Asine (Ἀσίνη) was a town of ancient Messenia, which was built by the Dryopes, when they were expelled from Asine in the Argeia. In one of the early wars (740 BCE) between the Lacedaemonians and the Argives, the Asinaeans joined the former when they invaded the Argive territory under their king Nicander; but as soon as the Lacedaemonians returned home, the Argives laid siege to Asine and razed it to the ground, sparing only the temple of the Pythaëus Apollo. The Asinaeans escaped by sea; and the Lacedaemonians gave to them, after the end of the First Messenian War, a portion of the Messenian territory, where they built the Messenian Asine.

Asine stood on the western side of the Messenian Gulf, which was sometimes called the Asinaean gulf, from this town. Asine was distant 40 stadia north of the promontory Akritas, 40 stadia from Colonides, 15 miles from Methone, and 30 miles from Messene.

The Messenian Asine continued to be a place of considerable importance from its foundation at the close of the First Messenian War till the sixth century of the common era, when it is mentioned by Hierocles. It is spoken of by Herodotus as a town of the Dryopes, and its name occurs in the history of the Peloponnesian War, and in subsequent events. When the Messenians returned to their own country after the Battle of Leuctra, 371 BCE, the Asinaeans were not molested by them; and even in the time of Pausanias (2nd century) they still gloried in the name of Dryopes.
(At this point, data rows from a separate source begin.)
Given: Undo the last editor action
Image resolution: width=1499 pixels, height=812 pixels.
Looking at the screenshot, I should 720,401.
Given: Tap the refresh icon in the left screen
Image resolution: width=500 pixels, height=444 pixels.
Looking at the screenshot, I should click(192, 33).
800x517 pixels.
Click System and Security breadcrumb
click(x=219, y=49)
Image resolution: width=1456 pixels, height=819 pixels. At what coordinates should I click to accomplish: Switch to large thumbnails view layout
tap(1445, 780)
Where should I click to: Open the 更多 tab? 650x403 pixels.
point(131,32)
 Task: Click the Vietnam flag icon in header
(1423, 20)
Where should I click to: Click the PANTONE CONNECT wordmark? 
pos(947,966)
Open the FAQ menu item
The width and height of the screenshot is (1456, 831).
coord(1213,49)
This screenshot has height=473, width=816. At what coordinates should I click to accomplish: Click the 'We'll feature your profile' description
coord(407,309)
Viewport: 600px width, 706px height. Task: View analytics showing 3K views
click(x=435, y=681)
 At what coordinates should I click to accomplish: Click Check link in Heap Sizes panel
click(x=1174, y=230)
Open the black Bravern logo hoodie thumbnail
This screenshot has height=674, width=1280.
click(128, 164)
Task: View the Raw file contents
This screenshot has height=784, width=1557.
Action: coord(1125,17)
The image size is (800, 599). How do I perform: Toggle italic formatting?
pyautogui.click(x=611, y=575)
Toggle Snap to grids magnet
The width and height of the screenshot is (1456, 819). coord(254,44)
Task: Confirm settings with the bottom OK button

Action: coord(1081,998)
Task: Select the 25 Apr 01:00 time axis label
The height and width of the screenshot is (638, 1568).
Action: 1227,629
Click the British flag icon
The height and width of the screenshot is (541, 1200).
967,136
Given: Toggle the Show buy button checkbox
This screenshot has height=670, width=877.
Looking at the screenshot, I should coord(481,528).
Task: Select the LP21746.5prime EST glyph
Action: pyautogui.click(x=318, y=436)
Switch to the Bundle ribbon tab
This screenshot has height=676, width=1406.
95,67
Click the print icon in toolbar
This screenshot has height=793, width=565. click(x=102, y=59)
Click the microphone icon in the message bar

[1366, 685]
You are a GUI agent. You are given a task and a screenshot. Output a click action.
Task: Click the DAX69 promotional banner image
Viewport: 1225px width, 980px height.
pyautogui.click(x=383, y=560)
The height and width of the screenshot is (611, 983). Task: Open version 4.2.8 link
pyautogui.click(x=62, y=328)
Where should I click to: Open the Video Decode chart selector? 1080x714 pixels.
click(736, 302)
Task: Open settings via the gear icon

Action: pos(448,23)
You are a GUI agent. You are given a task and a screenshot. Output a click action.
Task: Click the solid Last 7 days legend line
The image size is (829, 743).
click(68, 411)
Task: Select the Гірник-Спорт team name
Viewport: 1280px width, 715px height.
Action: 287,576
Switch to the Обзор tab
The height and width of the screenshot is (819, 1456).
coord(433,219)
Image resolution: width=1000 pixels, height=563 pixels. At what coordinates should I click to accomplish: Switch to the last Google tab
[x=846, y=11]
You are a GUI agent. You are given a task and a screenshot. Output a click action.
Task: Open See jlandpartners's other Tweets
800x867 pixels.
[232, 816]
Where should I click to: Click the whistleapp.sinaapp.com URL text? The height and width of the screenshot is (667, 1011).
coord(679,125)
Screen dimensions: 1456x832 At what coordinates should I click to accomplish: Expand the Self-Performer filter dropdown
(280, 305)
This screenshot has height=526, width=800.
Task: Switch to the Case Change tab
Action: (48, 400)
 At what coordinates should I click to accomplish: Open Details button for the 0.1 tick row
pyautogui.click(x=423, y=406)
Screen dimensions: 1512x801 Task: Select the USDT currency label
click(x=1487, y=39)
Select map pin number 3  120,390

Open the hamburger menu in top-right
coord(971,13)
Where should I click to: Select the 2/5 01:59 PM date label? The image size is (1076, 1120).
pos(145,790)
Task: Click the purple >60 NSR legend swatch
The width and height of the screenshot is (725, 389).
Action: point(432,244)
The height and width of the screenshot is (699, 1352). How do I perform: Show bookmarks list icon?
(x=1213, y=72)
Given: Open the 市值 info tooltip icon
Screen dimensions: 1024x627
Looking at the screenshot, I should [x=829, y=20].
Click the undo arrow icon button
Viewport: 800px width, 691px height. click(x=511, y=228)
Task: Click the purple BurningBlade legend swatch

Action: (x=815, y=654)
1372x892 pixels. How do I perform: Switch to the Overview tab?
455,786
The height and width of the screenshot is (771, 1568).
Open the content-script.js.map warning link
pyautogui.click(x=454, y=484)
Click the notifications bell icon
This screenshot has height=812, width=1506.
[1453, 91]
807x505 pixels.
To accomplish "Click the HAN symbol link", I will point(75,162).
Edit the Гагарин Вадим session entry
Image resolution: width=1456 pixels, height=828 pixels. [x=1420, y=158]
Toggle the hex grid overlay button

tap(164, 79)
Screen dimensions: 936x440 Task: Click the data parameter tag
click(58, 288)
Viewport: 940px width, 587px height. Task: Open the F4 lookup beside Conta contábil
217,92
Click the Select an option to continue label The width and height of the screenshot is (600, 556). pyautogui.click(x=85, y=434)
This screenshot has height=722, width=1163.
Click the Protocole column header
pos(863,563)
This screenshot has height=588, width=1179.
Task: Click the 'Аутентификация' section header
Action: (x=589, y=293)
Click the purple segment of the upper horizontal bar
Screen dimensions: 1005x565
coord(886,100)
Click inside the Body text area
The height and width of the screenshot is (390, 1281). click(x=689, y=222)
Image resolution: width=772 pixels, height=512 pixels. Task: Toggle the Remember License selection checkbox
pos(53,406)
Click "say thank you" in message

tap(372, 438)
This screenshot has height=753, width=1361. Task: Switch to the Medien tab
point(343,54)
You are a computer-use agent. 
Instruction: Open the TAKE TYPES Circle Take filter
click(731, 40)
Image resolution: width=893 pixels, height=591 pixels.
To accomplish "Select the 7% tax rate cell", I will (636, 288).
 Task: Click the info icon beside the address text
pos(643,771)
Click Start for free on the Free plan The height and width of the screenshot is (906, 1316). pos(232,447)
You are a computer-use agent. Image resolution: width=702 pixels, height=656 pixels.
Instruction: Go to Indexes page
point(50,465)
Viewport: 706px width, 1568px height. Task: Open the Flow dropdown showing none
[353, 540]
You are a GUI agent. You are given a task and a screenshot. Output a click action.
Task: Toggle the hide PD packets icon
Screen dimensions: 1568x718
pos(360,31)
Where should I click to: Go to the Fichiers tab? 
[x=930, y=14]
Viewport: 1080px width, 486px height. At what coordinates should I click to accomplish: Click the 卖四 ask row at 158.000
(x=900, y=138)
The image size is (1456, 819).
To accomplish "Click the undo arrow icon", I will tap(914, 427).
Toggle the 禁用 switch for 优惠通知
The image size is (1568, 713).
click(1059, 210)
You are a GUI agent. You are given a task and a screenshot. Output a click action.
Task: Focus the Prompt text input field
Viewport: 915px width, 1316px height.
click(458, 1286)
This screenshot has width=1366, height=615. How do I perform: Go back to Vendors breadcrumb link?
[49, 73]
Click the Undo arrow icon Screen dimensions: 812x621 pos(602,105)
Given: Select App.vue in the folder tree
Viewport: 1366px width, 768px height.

Its site is located near the modern Koroni, which is situated upon a hill jutting out into the sea above Cape Acritas. The ancient town of Corone was situated further north; and it has been reasonably conjectured that the inhabitants of Corone removed from their town to the deserted site of Asine, and carried with them their ancient name - such a migration of names not being uncommon in Greece.